Fears of an immediate Chinese hard landing have subsided a little on the back of yesterday's stronger-than-expected official Q3 GDP figures of 6.9% y/y. Although the pace of activity edged down a little from the 7.0% posted in Q2, a recent boost to government spending and the prospect of further monetary policy easing by the People's Bank of China is expected to support medium-term growth, says Lloyds Bank.
Consequently, with next week's FOMC policy decision coming into view, attention is likely to shift towards the domestic US picture. Today's US housing starts and building permits figures for September are expected to show a continuation of the post-Q1 pickup in housing market activity. However, given the recent signs of a deepening division within the Committee about the prospects of a near-term rise in inflation, today's comments by Governor Powell, who has not yet publicly opined on the policy outlook since the September meeting, and New York Fed President Dudley, are likely to attract more scrutiny as signals about the FOMC's centre of gravity.

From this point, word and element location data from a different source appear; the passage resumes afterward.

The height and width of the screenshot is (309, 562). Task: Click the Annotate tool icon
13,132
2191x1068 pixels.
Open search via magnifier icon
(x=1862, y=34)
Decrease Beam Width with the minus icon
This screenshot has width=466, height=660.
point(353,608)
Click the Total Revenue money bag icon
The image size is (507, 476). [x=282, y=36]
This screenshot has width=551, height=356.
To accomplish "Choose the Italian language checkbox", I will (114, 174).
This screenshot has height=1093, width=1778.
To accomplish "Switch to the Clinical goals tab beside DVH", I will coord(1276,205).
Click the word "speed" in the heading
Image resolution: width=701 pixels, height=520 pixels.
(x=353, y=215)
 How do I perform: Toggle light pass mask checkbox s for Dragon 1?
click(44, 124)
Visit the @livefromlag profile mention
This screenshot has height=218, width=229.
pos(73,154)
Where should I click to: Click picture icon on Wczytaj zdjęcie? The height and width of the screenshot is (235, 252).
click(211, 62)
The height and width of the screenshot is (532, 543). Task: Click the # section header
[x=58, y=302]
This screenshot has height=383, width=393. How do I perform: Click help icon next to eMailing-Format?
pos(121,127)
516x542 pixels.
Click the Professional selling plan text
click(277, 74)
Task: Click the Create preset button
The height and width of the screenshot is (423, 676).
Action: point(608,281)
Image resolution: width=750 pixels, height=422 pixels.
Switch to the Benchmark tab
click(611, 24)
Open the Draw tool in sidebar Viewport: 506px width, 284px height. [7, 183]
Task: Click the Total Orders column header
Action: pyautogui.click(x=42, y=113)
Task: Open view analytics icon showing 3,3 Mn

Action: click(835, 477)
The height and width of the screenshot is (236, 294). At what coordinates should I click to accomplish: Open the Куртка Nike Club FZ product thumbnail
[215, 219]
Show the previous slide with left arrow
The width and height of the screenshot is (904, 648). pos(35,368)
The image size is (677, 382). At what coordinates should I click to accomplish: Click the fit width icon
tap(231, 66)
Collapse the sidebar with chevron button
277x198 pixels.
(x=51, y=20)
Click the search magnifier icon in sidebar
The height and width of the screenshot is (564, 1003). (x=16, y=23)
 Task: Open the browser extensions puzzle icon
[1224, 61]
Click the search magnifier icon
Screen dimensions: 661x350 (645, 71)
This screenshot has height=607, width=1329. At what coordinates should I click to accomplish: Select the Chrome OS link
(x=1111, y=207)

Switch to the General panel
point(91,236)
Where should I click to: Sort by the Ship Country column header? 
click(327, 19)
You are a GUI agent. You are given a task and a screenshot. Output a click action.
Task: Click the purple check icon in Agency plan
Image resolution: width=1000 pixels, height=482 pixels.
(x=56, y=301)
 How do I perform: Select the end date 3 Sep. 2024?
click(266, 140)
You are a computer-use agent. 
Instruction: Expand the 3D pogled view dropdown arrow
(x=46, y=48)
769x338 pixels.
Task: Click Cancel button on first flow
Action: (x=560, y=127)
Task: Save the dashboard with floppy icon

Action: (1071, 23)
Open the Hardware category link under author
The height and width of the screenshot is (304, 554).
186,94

On the domestic front, today also sees a speech by MPC member Ian McCafferty who has been alone in voting for a 25bp hike in the Bank Rate in each of the last three policy meetings. Mr McCafferty is likely to reiterate his concerns about underlying price pressures and his belief that an immediate hike would increase the likelihood of a gradual path for policy tightening. BoE Governor Mark Carney is also appearing before the Treasury Select Committee this morning although this is likely to focus upon macro-prudential concerns, added LLoyds Bank.